I've been on both sides of this issue.
As a user, I am often frustrated by the terse, non-informative error messages I get when something goes worng. "Cannot open file" is typical. Which file? In which directory? Why couldn't it be opened? What is the file for? What is supposed to be in it? What part of the program was trying to open the file?
The available on-line help is mostly not helpful in these cases, and FAQ's written by the developers, not the users are useless. Even finding out where the log is kept, much less actually seeing useful information in it? Good luck with that.
How can I as a user file an informative bug report with such scarce information?
So first suggestion: build into your programs meaningful error messages, along with enough information to accurately diagnose the problem. Include options to turn on debug output. When an error is detected, log complete information about it into the log file (the location and format of which should be documented). That way the user has a chance of making a good bug report. And be sure to ask for that information when the bug is filed, with specific directions about how to find and include it. "Append log file" isn't enough, you have to tell them where and how to find the log file.
As a developer, I know the frustration of vague bug reports, that leave out vital information. Simple things like which version of the program was being used, or the configuration settings. You have to make it clear to the reporter that you cannot solve the problem if you don't have enough information. One company I worked for actually had a bug state named "Not Enough Information." The only cure for this is to engage with the end user who reported the bug. And the biggest incentive for that person to engage with you, is the prospect of getting his bug fixed, soon.

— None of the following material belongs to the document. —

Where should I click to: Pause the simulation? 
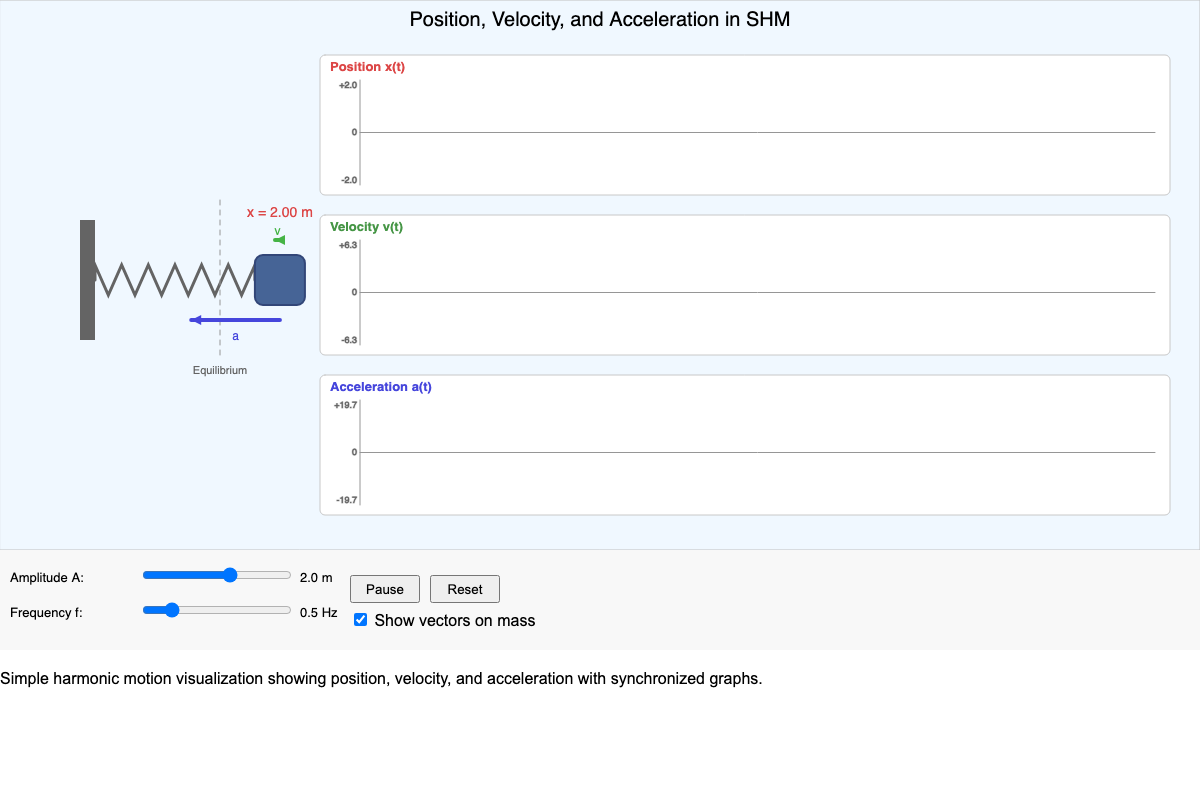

So second suggestion: be very reactive to people who report bugs. Get back to them, tell them what's going on, ask questions, and let them test the fix. There is nothing that kills the enthusiasm for bug reporting like going through the process, waiting weeks to get a response, and then be told "Yeah, OK, it'll be fixed in the next version, due out in about 9 months. Thanksbye." And don't underestimate the effect of some user saying to his peers "I reported this bug, and they fixed it for me" to encourage others to report bugs, and make good bug reports.
Of course, there will always be lame bug reports, no matter how you do it. But you can at least encourage good ones, raising the signal to noise ratio.